[Collected data]
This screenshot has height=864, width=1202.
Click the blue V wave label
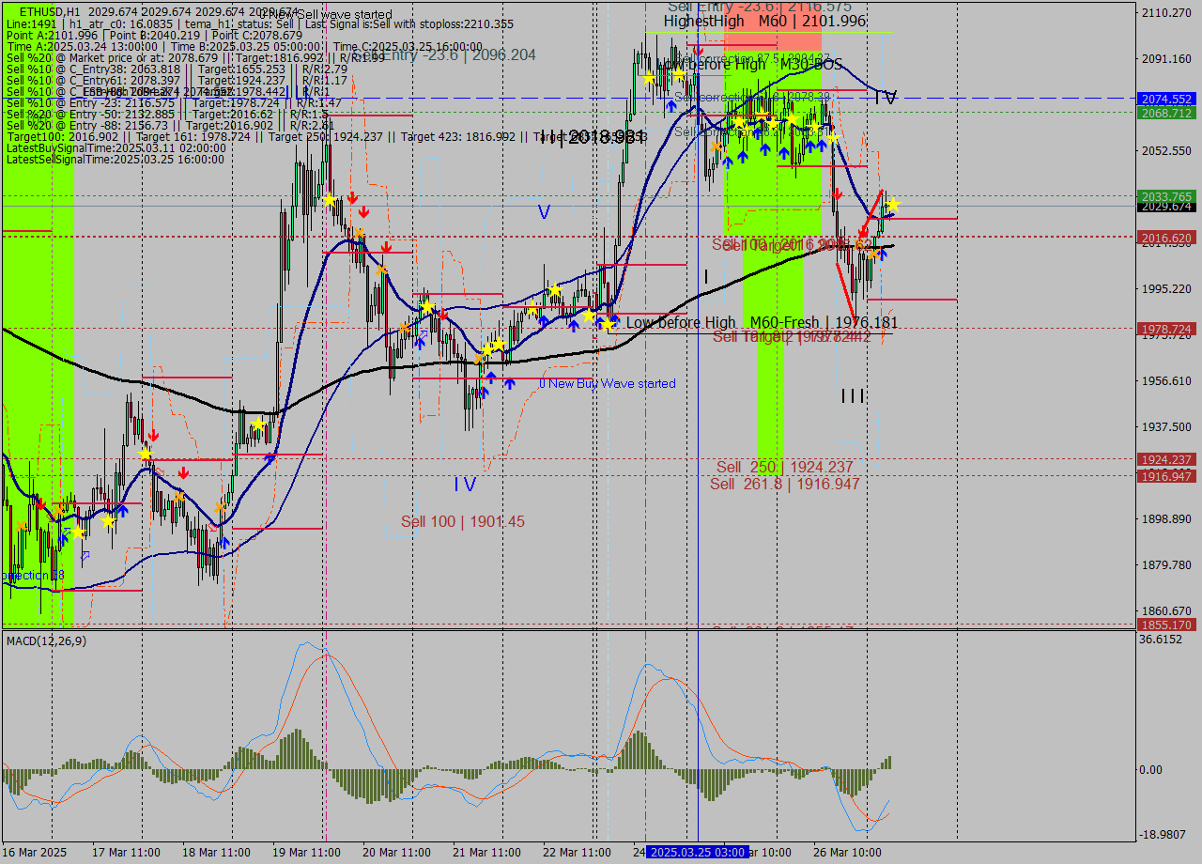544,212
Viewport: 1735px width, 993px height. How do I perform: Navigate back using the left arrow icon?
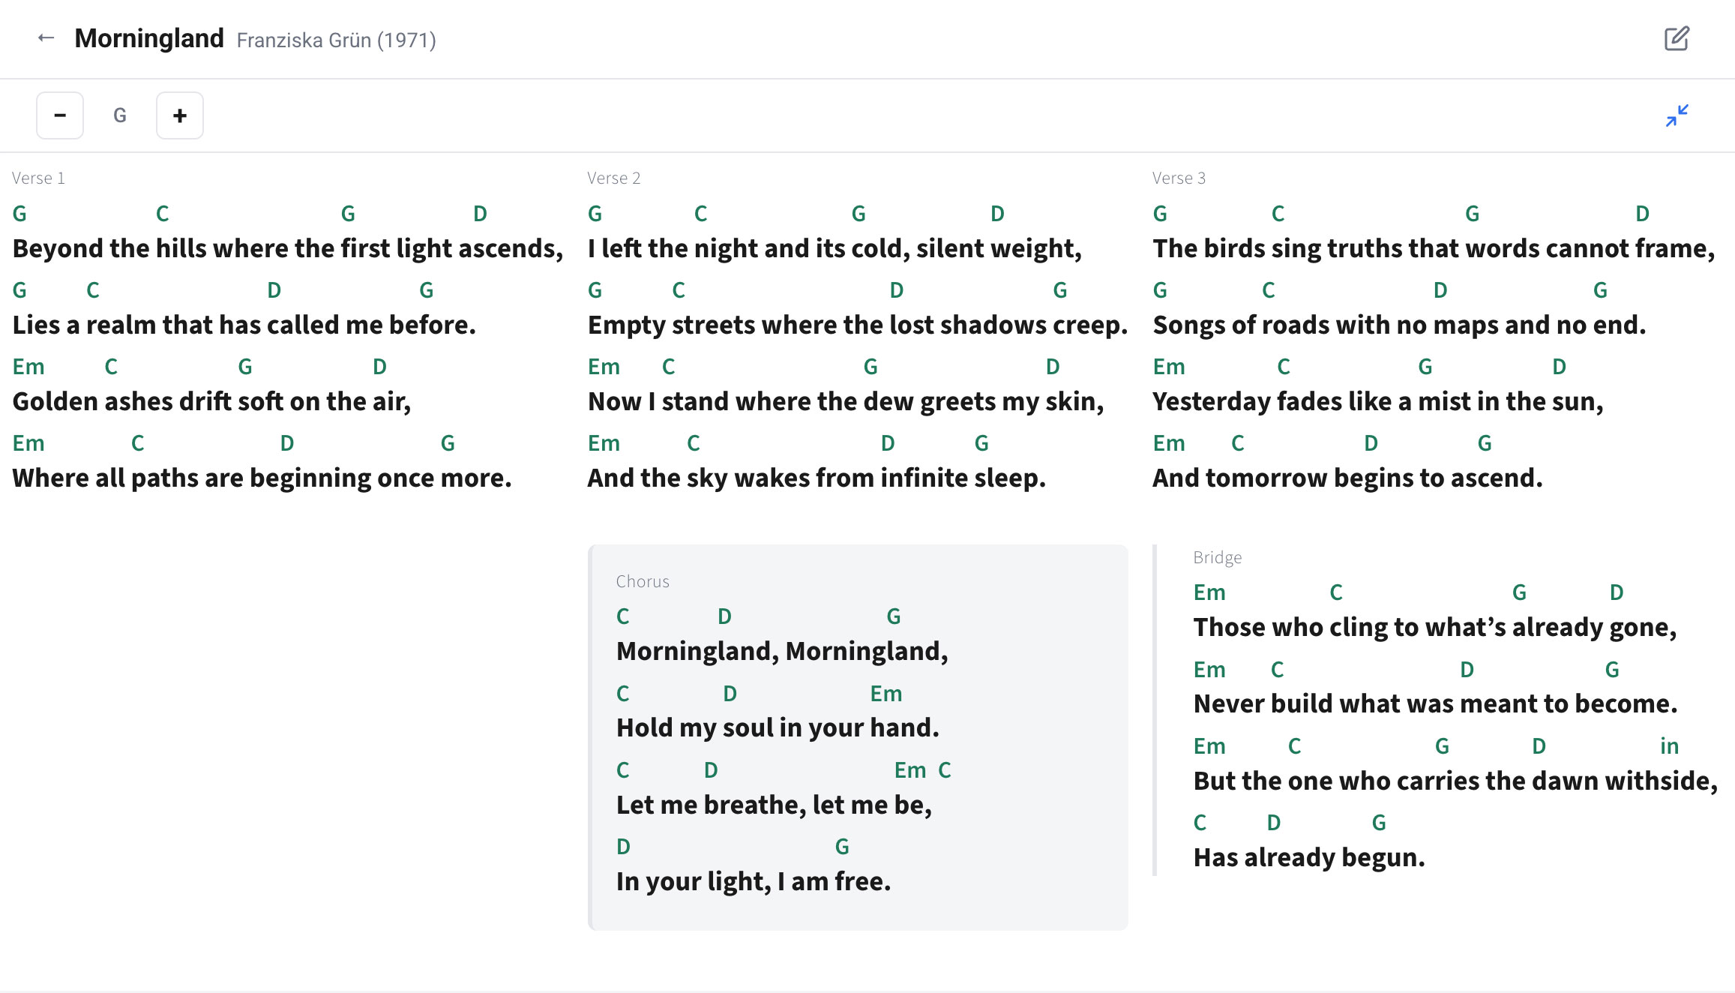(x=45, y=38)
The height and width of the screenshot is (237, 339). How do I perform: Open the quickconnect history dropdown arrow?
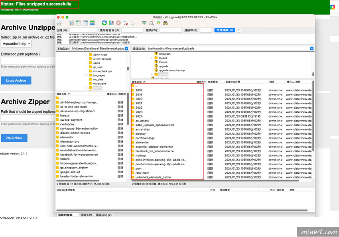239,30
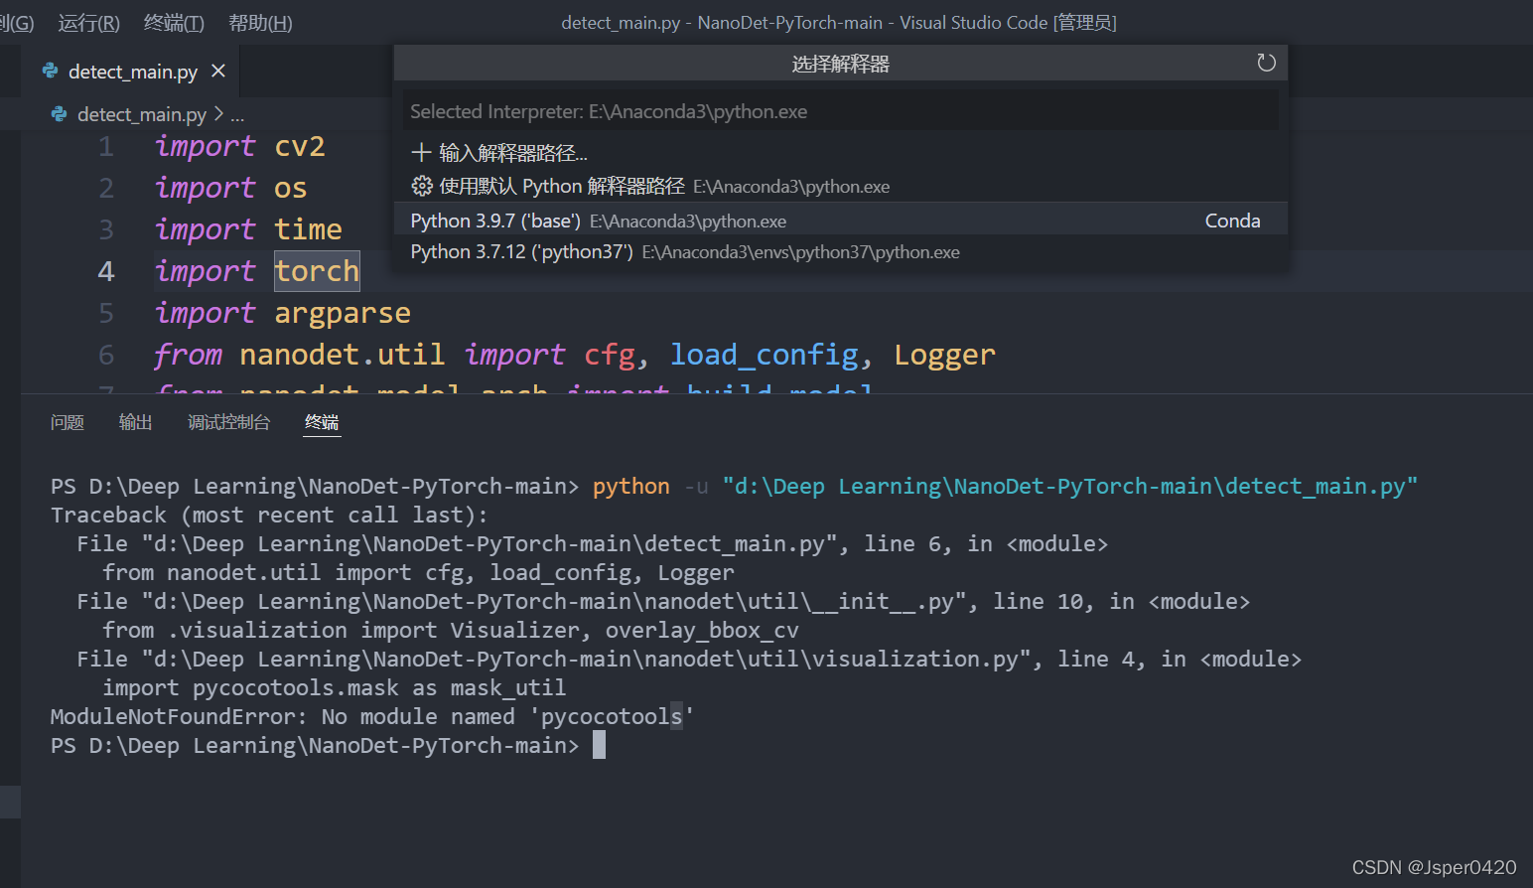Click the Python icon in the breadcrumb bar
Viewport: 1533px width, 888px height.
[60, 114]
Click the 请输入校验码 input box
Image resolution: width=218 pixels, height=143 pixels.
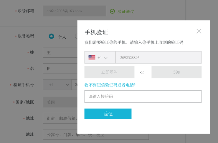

**What you will do:** Without any pictures, please reproduce the full set of entries.

**Answer to the problem:**
This screenshot has height=864, width=1202.
Click the blue V wave label
544,212
Viewport: 1735px width, 993px height. How do I perform: Navigate back using the left arrow icon?
(x=45, y=38)
The height and width of the screenshot is (237, 339). How do I perform: Open the quickconnect history dropdown arrow?
239,30
Click the Python icon in the breadcrumb bar
Viewport: 1533px width, 888px height.
[60, 114]
Click the 请输入校验码 input box
Image resolution: width=218 pixels, height=143 pixels.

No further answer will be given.